--- SOURCE DOCUMENT ---

The United Nations Stabilization Mission in Haiti, a 10,000-member police, military and administrative regime, which has an annual budget of $600 million, has been accused of directly and indirectly facilitating political repression in Haiti. In 2005, a report undertaken by Harvard Law Student Advocates for Human Rights claimed that the UN stabilization force “effectively provided cover for the police to wage a campaign of terror in Port-au-Prince’s slums.”
With the support of the United Nations Stabilization Mission, Haiti’s elite government ran a rigged election in 2006. Fourteen parties including the biggest political party in Haiti, Fanmi Lavalas, were barred from participation. The Canadian government funded this sham election to the tune of a million dollars.
In the 2006 election there were only 800 polling stations, compared to the thousands used in previous elections. There were no polling stations in Cité Soleil, a riding which was an Aristide supporter stronghold. Supposedly, this neglect was due to concerns about violence. The election, taking place under foreign occupation, was rigged from the get-go, yet somehow the Canadian media failed to report these facts.
This oversight would be similar to a foreign journalist failing to mention the banning of the Liberal party during a Canadian election.
When this sort of corruption occurs in Burma or Iran, the Canadian media cries foul, but somehow when it comes to Haiti, the mainstream media—from the CBC to the National Post—are stone-cold silent.
Haiti is now in the midst of a counter-revolution. The popular upsurge in the late 1980s and early 1990s which gave voice to a majority of Haitians has been widely suppressed with the active help of the Canadian government. A small number of privileged families are wealthier and more powerful now than ever before. They also stand to gain the most from the reconstruction. The dreaded military institutions, disbanded by Aristide, have come creeping back. Over a million people are still homeless in Haiti, without any voice in how reconstruction will unfold.
The Canadian media has failed to report basic facts about Haiti. Not one single mainstream publication in Canada has reported on the continued ban of Fanmi Lavalas from the November election. Not one editorial has called for the return of Aristide, the last fairly elected President to Haiti. Our media has rarely covered the multiple protests against the U.N. occupation force that have taken place over the last 6 years. Instead, our media focuses on the Canadian humanitarian mission in Jacamel, or on violent street protests. The media has thus provided ideological cover for the coup, and prevented a serious public discourse about Canada’s role in Haiti.
The real story at play in Haiti is a story of democracy and justice denied. The earthquake that brought untold destruction to Haiti has strengthened the armed grip of traditional elites have over the country with support of the Canadian government. In response to the earthquake, Peter Hallward said that it had “sharpened and accelerated the basic political choice facing Haiti: either renewal of the popular mobilisation in pursuit of equality and justice, or long-term confirmation of the island’s current status as a neo-colonial protectorate.”
So when the media asks you to feel pity for the victims of Haiti’s earthquake, don’t. Instead, feel rage about our government’s role in Haiti and our media’s silence about it. Justice demands it.

--- EXTRACTED DATA ---

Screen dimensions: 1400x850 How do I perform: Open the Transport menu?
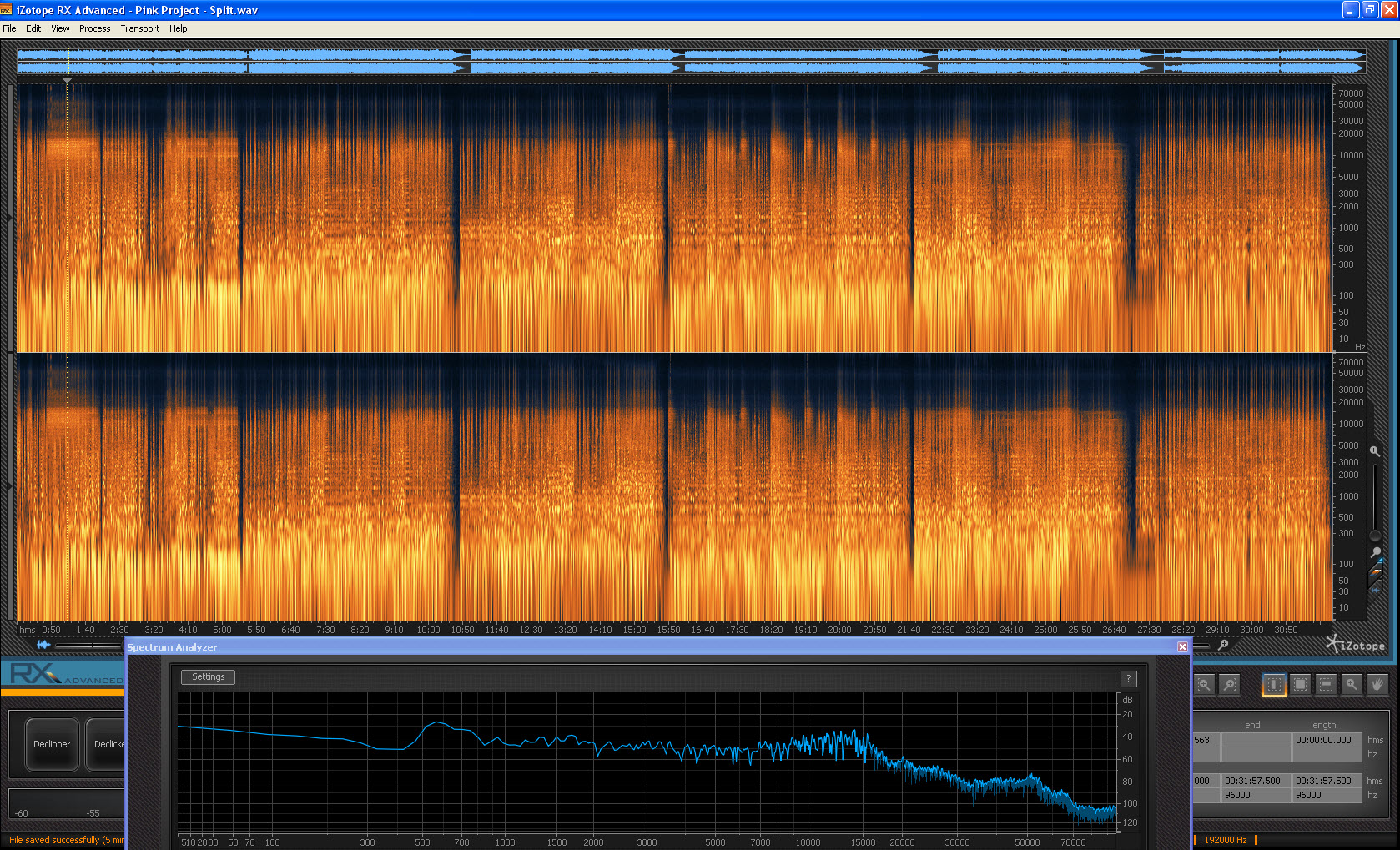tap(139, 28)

---
--- EXTRACTED DATA ---

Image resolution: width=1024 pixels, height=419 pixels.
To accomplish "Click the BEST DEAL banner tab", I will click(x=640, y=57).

---

EXERCISES:
a: In the text on Haiti, reproduce word for word the passage starting with "The real story" and going on through "Justice demands it.".
b: List every country named in the text on Haiti.

TASK-BY-TASK ANSWERS:
a:
The real story at play in Haiti is a story of democracy and justice denied. The earthquake that brought untold destruction to Haiti has strengthened the armed grip of traditional elites have over the country with support of the Canadian government. In response to the earthquake, Peter Hallward said that it had “sharpened and accelerated the basic political choice facing Haiti: either renewal of the popular mobilisation in pursuit of equality and justice, or long-term confirmation of the island’s current status as a neo-colonial protectorate.”
So when the media asks you to feel pity for the victims of Haiti’s earthquake, don’t. Instead, feel rage about our government’s role in Haiti and our media’s silence about it. Justice demands it.

b:
Haiti
Burma
Iran
Canada